What surprised us most was that some verses from different authors could be found in two disparate works
On the other hand, the low presence of archived manuscripts kept the mystery in a nebula since they were not enough to reach conclusions. The work highlights that the nature of the texts involved some identification problems. The style of classical theater is homogeneous, has the same inspiration, follows very precise rules and codes, for the versification so all the authors have points in common. "What surprised us most was that some verses from different authors could be found in two disparate works. There are a very limited number of literary records and all the texts were very similar," explains the scientist.

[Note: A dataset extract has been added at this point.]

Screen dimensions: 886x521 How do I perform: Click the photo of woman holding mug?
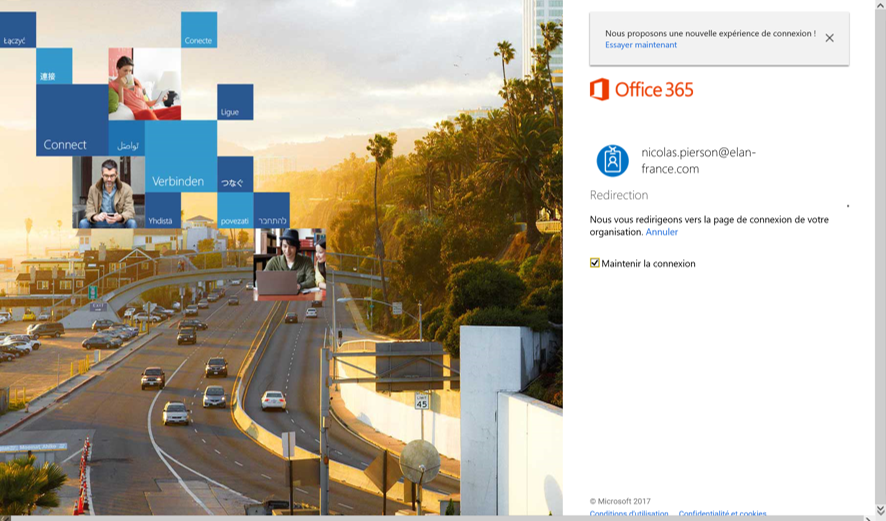pyautogui.click(x=144, y=84)
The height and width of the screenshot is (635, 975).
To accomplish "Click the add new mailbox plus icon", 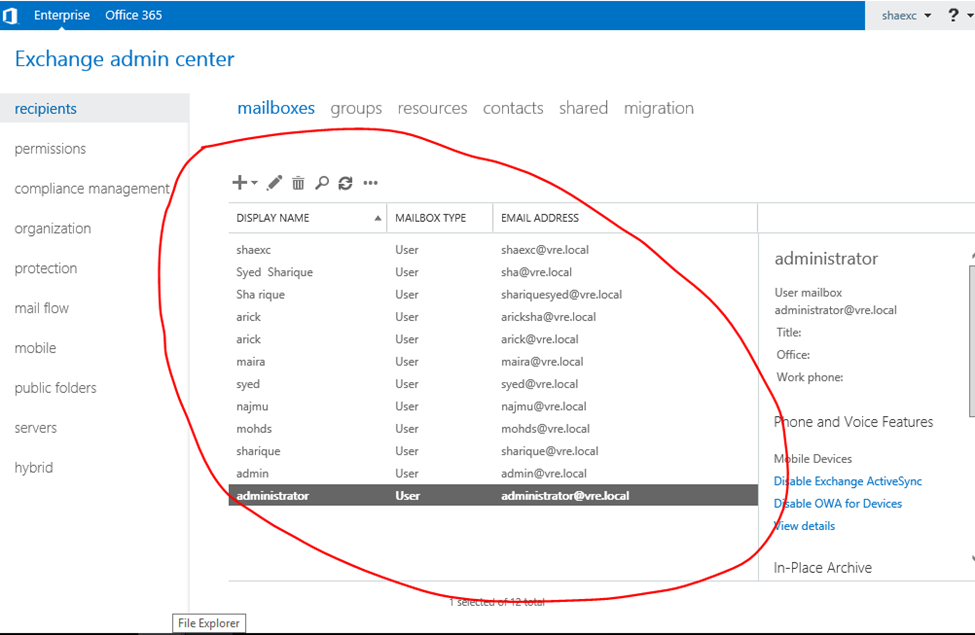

Cafiero and Camps have gone beyond the rules of the time and solved the puzzle. They have used six attribution techniques (lexicon, rhymes, prefixes and suffixes, syntaxes and conjunctions) that gave the same result, so they would put their hand in the fire that Molière was the true and only author of his achievements. "Now we want to look for more examples, solve more controversies and teach our students these issues that bring so much enthusiasm to the culture," they conclude one after another.